REQUIREMENTS: In the rows below, how many lines contain the string "width"? Reply with the number alone.

begin TASK DATA

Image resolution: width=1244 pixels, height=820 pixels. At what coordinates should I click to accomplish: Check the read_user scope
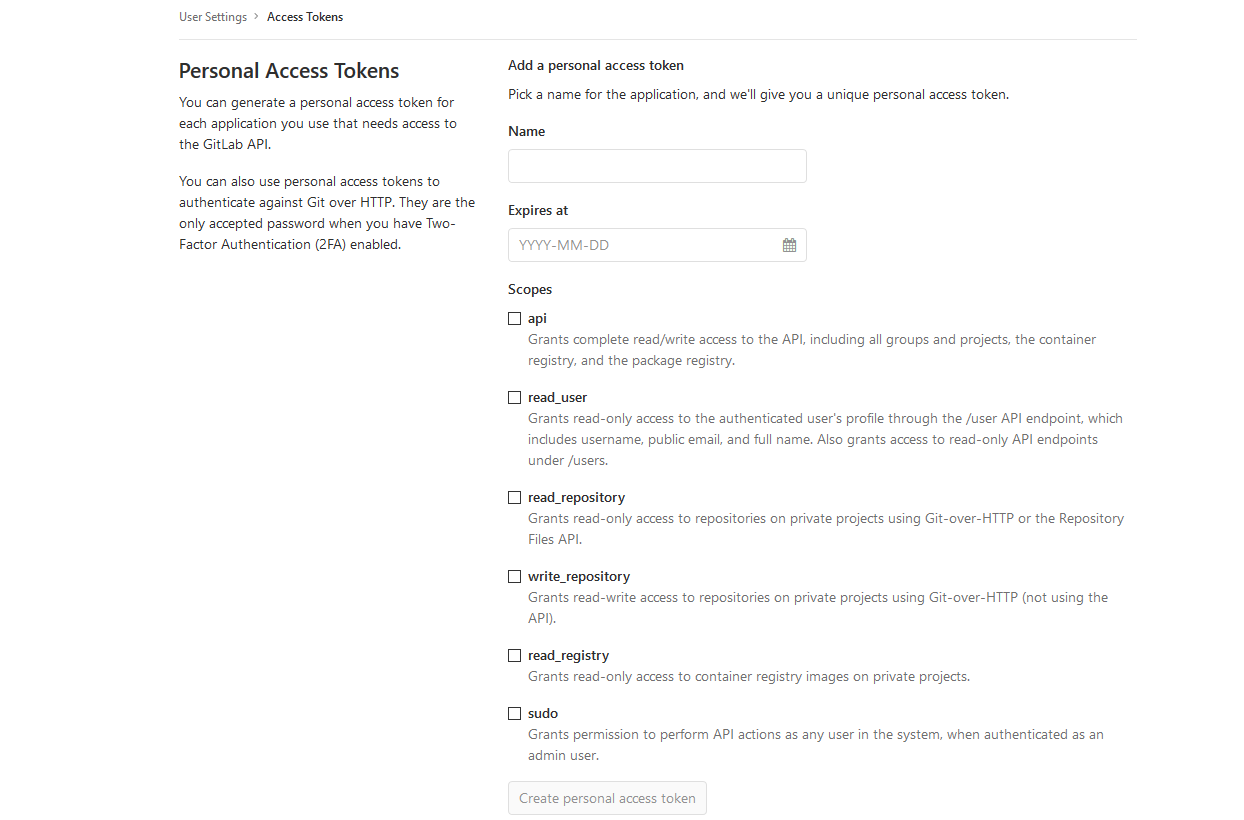pos(514,397)
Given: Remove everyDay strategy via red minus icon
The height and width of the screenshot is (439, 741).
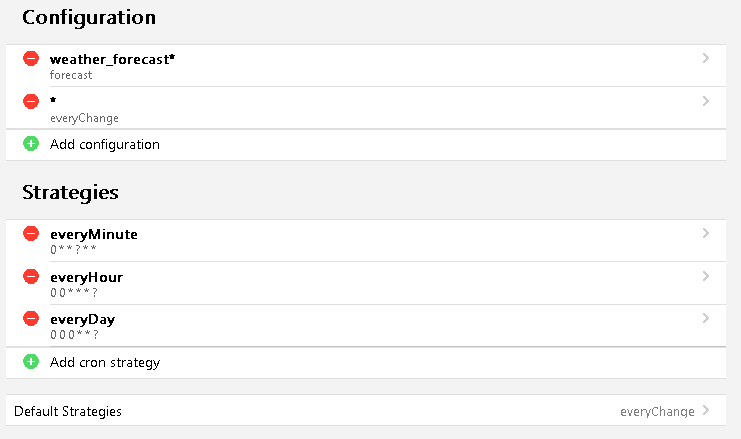Looking at the screenshot, I should [x=31, y=319].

end TASK DATA

FULL OUTPUT: 2